### ASSIGNED TASK:
Transcribe the records below. Leave nothing out and change nothing.

======== INFORMATION PROVIDED ========

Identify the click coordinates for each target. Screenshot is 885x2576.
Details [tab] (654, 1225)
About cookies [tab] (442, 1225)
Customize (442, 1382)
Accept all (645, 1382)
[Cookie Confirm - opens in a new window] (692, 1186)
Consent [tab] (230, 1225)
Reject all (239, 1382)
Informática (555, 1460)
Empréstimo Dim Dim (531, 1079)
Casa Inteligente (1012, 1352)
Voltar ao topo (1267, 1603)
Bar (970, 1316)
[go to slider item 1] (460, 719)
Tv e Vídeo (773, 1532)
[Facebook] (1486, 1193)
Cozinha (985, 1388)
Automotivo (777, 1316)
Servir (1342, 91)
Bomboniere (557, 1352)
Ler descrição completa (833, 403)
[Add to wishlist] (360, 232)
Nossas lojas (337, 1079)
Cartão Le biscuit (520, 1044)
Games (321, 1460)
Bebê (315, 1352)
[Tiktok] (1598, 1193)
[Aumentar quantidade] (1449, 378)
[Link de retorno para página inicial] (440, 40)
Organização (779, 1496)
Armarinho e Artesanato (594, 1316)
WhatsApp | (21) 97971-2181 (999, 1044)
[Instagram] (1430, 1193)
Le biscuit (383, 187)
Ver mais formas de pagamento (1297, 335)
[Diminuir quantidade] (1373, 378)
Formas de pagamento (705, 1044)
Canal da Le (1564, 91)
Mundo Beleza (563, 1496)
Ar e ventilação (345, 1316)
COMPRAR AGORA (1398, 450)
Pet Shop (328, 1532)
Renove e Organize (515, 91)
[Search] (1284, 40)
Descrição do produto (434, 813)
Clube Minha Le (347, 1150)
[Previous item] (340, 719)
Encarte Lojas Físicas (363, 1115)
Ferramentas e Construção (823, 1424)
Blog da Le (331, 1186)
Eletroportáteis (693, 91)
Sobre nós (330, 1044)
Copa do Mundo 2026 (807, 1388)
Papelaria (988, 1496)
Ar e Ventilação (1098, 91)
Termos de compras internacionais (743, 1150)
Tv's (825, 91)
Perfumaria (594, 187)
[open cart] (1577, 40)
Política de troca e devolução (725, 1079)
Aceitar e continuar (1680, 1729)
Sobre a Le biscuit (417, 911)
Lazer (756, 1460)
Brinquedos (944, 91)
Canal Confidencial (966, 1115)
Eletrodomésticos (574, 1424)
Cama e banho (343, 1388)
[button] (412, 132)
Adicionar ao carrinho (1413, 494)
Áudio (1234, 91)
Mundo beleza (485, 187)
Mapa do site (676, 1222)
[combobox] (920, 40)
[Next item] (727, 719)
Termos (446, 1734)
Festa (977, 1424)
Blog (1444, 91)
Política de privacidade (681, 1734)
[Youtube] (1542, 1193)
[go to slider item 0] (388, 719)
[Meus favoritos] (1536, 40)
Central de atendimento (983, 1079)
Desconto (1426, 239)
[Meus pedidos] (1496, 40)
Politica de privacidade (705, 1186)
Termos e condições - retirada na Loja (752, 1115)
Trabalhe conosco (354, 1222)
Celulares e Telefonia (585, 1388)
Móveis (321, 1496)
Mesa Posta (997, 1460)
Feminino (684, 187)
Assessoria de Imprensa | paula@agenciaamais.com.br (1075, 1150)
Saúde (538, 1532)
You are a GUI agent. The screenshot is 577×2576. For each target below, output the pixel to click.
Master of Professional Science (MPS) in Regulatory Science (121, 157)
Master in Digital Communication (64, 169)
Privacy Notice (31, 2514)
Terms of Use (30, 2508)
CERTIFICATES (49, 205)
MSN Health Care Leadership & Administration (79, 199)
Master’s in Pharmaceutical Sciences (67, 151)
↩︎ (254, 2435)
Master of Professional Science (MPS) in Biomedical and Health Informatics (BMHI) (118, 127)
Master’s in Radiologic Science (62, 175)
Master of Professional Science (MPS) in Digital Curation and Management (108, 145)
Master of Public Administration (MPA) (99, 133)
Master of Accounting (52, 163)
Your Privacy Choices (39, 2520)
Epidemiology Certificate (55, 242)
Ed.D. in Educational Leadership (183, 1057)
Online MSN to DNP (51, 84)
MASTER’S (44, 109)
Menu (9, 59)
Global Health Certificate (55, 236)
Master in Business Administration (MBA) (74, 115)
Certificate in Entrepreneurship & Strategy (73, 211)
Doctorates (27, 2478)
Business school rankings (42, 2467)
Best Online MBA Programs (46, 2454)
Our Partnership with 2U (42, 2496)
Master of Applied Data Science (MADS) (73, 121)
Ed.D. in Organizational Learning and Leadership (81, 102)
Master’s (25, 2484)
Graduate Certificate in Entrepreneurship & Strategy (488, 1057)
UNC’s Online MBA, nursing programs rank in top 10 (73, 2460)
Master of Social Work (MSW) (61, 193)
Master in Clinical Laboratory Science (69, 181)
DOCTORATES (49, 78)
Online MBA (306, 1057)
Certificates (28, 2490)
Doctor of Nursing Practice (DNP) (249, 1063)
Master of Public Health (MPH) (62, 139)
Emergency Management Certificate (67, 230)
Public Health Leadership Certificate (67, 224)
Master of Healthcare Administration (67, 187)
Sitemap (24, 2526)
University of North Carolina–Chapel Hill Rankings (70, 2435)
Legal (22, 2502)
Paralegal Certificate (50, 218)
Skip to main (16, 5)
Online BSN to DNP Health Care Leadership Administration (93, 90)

========

### WRITTEN REPLY:
Identify the click coordinates for each target. Screenshot is 885x2576.
Details [tab] (654, 1225)
About cookies [tab] (442, 1225)
Customize (442, 1382)
Accept all (645, 1382)
[Cookie Confirm - opens in a new window] (692, 1186)
Consent [tab] (230, 1225)
Reject all (239, 1382)
Informática (555, 1460)
Empréstimo Dim Dim (531, 1079)
Casa Inteligente (1012, 1352)
Voltar ao topo (1267, 1603)
Bar (970, 1316)
[go to slider item 1] (460, 719)
Tv e Vídeo (773, 1532)
[Facebook] (1486, 1193)
Cozinha (985, 1388)
Automotivo (777, 1316)
Servir (1342, 91)
Bomboniere (557, 1352)
Ler descrição completa (833, 403)
[Add to wishlist] (360, 232)
Nossas lojas (337, 1079)
Cartão Le biscuit (520, 1044)
Games (321, 1460)
Bebê (315, 1352)
[Tiktok] (1598, 1193)
[Aumentar quantidade] (1449, 378)
[Link de retorno para página inicial] (440, 40)
Organização (779, 1496)
Armarinho e Artesanato (594, 1316)
WhatsApp | (21) 97971-2181 (999, 1044)
[Instagram] (1430, 1193)
Le biscuit (383, 187)
Ver mais formas de pagamento (1297, 335)
[Diminuir quantidade] (1373, 378)
Formas de pagamento (705, 1044)
Canal da Le (1564, 91)
Mundo Beleza (563, 1496)
Ar e ventilação (345, 1316)
COMPRAR AGORA (1398, 450)
Pet Shop (328, 1532)
Renove e Organize (515, 91)
[Search] (1284, 40)
Descrição do produto (434, 813)
Clube Minha Le (347, 1150)
[Previous item] (340, 719)
Encarte Lojas Físicas (363, 1115)
Ferramentas e Construção (823, 1424)
Blog da Le (331, 1186)
Eletroportáteis (693, 91)
Sobre nós (330, 1044)
Copa do Mundo 2026 (807, 1388)
Papelaria (988, 1496)
Ar e Ventilação (1098, 91)
Termos de compras internacionais (743, 1150)
Tv's (825, 91)
Perfumaria (594, 187)
[open cart] (1577, 40)
Política de troca e devolução (725, 1079)
Aceitar e continuar (1680, 1729)
Sobre a Le biscuit (417, 911)
Lazer (756, 1460)
Brinquedos (944, 91)
Canal Confidencial (966, 1115)
Eletrodomésticos (574, 1424)
Cama e banho (343, 1388)
[button] (412, 132)
Adicionar ao carrinho (1413, 494)
Áudio (1234, 91)
Mundo beleza (485, 187)
Mapa do site (676, 1222)
[combobox] (920, 40)
[Next item] (727, 719)
Termos (446, 1734)
Festa (977, 1424)
Blog (1444, 91)
Política de privacidade (681, 1734)
[Youtube] (1542, 1193)
[go to slider item 0] (388, 719)
[Meus favoritos] (1536, 40)
Central de atendimento (983, 1079)
Desconto (1426, 239)
[Meus pedidos] (1496, 40)
Politica de privacidade (705, 1186)
Termos e condições - retirada na Loja (752, 1115)
Trabalhe conosco (354, 1222)
Celulares e Telefonia (585, 1388)
Móveis (321, 1496)
Mesa Posta (997, 1460)
Feminino (684, 187)
Assessoria de Imprensa | paula@agenciaamais.com.br (1075, 1150)
Saúde (538, 1532)
You are a GUI agent. The screenshot is 577×2576. For each target below, output the pixel to click.
Master of Professional Science (MPS) in Regulatory Science (121, 157)
Master in Digital Communication (64, 169)
Privacy Notice (31, 2514)
Terms of Use (30, 2508)
CERTIFICATES (49, 205)
MSN Health Care Leadership & Administration (79, 199)
Master’s in Pharmaceutical Sciences (67, 151)
↩︎ (254, 2435)
Master of Professional Science (MPS) in Biomedical and Health Informatics (BMHI) (118, 127)
Master’s in Radiologic Science (62, 175)
Master of Professional Science (MPS) in Digital Curation and Management (108, 145)
Master of Public Administration (MPA) (99, 133)
Master of Accounting (52, 163)
Your Privacy Choices (39, 2520)
Epidemiology Certificate (55, 242)
Ed.D. in Educational Leadership (183, 1057)
Online MSN to DNP (51, 84)
MASTER’S (44, 109)
Menu (9, 59)
Global Health Certificate (55, 236)
Master in Business Administration (MBA) (74, 115)
Certificate in Entrepreneurship & Strategy (73, 211)
Doctorates (27, 2478)
Business school rankings (42, 2467)
Best Online MBA Programs (46, 2454)
Our Partnership with 2U (42, 2496)
Master of Applied Data Science (MADS) (73, 121)
Ed.D. in Organizational Learning and Leadership (81, 102)
Master’s (25, 2484)
Graduate Certificate in Entrepreneurship & Strategy (488, 1057)
UNC’s Online MBA, nursing programs rank in top 10 (73, 2460)
Master of Social Work (MSW) (61, 193)
Master in Clinical Laboratory Science (69, 181)
DOCTORATES (49, 78)
Online MBA (306, 1057)
Certificates (28, 2490)
Doctor of Nursing Practice (DNP) (249, 1063)
Master of Public Health (MPH) (62, 139)
Emergency Management Certificate (67, 230)
Public Health Leadership Certificate (67, 224)
Master of Healthcare Administration (67, 187)
Sitemap (24, 2526)
University of North Carolina–Chapel Hill Rankings (70, 2435)
Legal (22, 2502)
Paralegal Certificate (50, 218)
Skip to main (16, 5)
Online BSN to DNP Health Care Leadership Administration (93, 90)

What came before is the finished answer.